Once that program was up and running, St. Dominic officials realized they had the recipe in place for expansion. Barrilleaux said they took that model and presented it to other hospitals, in time establishing four more spokes – one to the north, two to the south and one to the east. She now spends a couple days every other month driving to those hospitals, meeting with clinicians and going over the treatment results.

“We can see how it’s working, how our patients are getting better,” she said. At Baptist-Attala, for instance, a hospital that once had a stroke treatment rate of 0 percent now stands at 22 percent, more than twice the national average.

Barrilleaux says St. Dominic “would definitely like to expand more” and add spokes, but there are challenges. Some hospitals don’t have the technology, or even a Wi-Fi connection. Each hospital needs about $20,000 in start-up costs – not an easy thing at a time when many hospitals are struggling to make ends meet – and is charged a monthly fee to stay in the network. “We want them to have skin in the game,” she pointed out.

There are some grants available, but not many, and reimbursement isn’t always a sure thing.

That may be changing. Last year saw the introduction of the “Furthering Access to Stroke Telemedicine (FAST) Act in the House, with a companion bill in the Senate. Supported by the American Heart Association and the American Stroke Association – who said it could save 22,000 lives each year - the bill would expand the locations where telestroke services could be administered and open more programs to Medicare reimbursement.

"Telestroke has proven to be very effective in increasing the speed with which patients get treatment by a stroke neurologist and also the number of patients who get tPA in both rural and urban areas," U.S. Reps. Joyce Beatty, D-Ohio, and Morgan Griffith, R-Va., said in introducing the House bill.

Telestroke services also figure in the Creating Opportunities Now for Necessary and Effective Care Technologies (CONNECT) for Health Act, introduced to Congress earlier this month by a host of lawmakers. Among other things, the bill would enable healthcare providers to experiment with telestroke programs in alternative payment models and incentive programs.

While most health systems concentrate their telestroke services on hospitals and clinics, others take the mHealth angle a step further. Two years ago the University of Virginia piloted a unique program that placed a mobile telemedicine kit, called an iTREAT, with first responders. Their idea was to give EMTs an instant link, via a tablet, with UVA neuroogists the moment they reach a patient.

“The longest delay in treating folks is not once they get to the hospital but before they get to the hospital,” stroke neurologist Andrew Southerland, MD, said in a 2014 interview with EHRIntelligence.com. Added David Catell-Gordon, the UVA Office of Telemedicine’s director: “iTREAT is really designed to help support patients from rural communities to get the care they need quickly. Every minute in a stroke matters.”

----------------

**Requirement 1**
According to the telestroke article, what stroke treatment rate does Baptist-Attala have now?
**Requirement 2**
Using the telestroke article, explain why the University of Virginia put its iTREAT kit with first responders.
**Requirement 3**
Quote the telestroke article between "While most health" and "reach a patient.", inclusive.
The material that follows is not needed for any of this work.

**Excerpted data**
----------------

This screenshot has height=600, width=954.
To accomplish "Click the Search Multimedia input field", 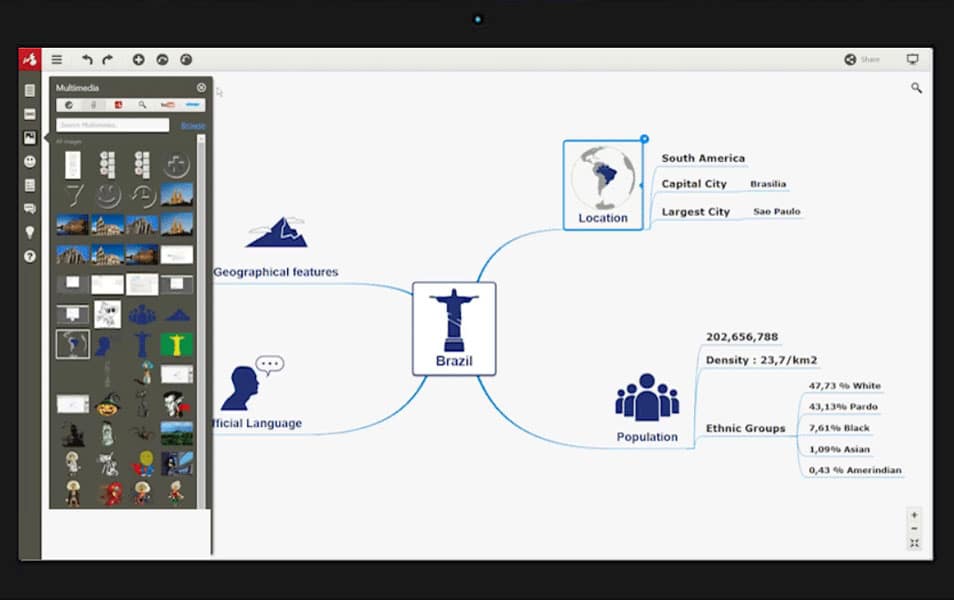I will (x=115, y=124).
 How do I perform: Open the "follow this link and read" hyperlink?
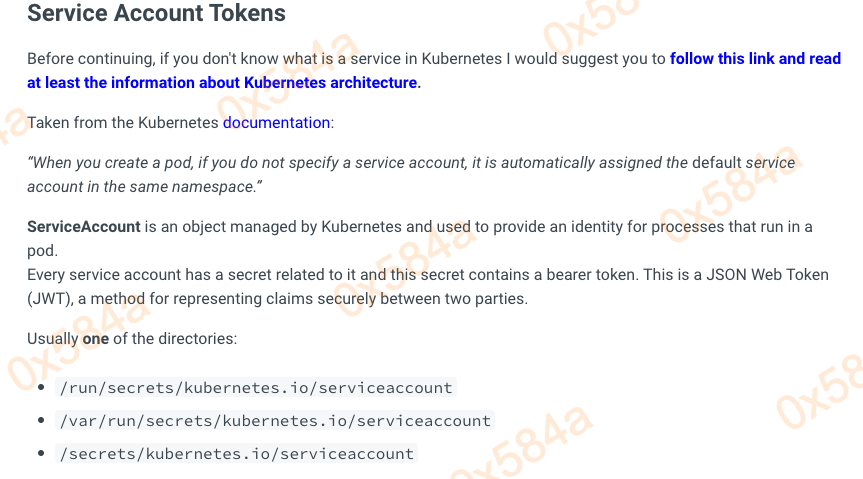pyautogui.click(x=755, y=59)
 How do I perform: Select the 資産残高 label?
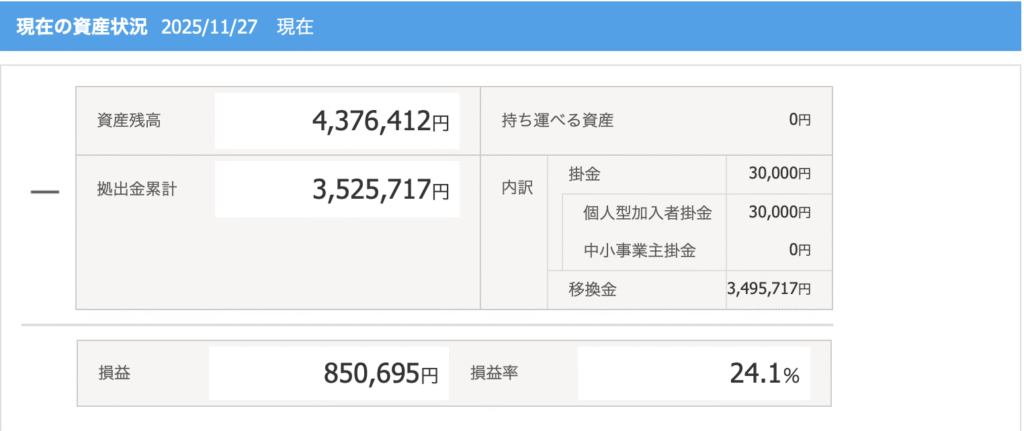point(129,121)
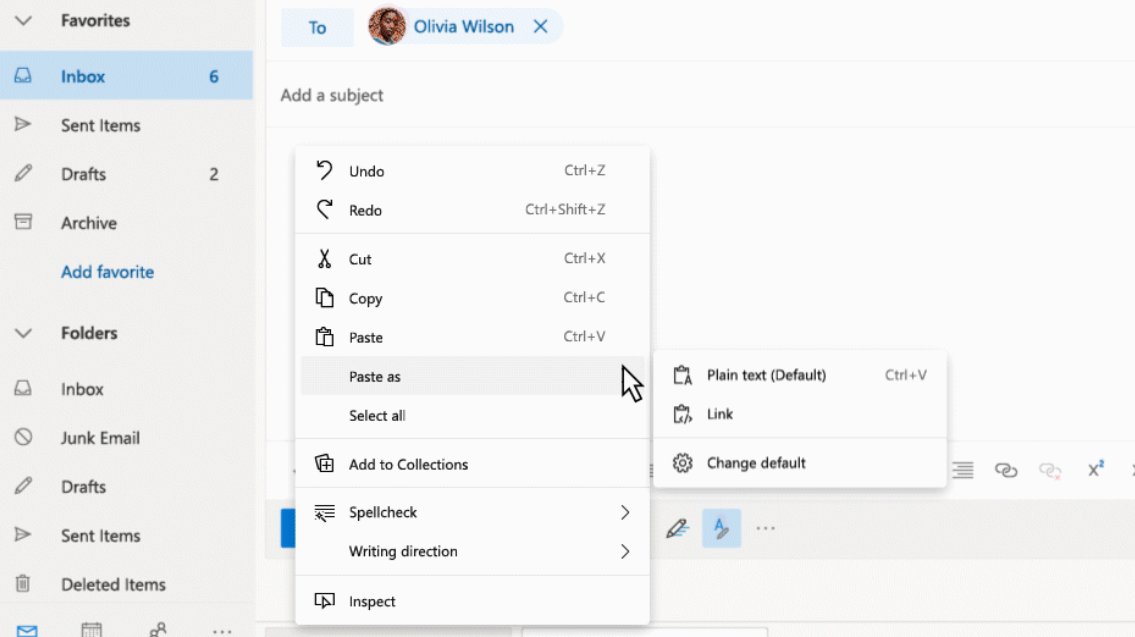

----------------

**Exercise result 1**
Baptist-Attala now has a stroke treatment rate of 22 percent, more than twice the national average.

**Exercise result 2**
The kit gives EMTs an instant tablet link to UVA the moment they reach a patient. The longest delay in stroke treatment comes before the patient gets to the hospital, and every minute in a stroke matters.

**Exercise result 3**
While most health systems concentrate their telestroke services on hospitals and clinics, others take the mHealth angle a step further. Two years ago the University of Virginia piloted a unique program that placed a mobile telemedicine kit, called an iTREAT, with first responders. Their idea was to give EMTs an instant link, via a tablet, with UVA neuroogists the moment they reach a patient.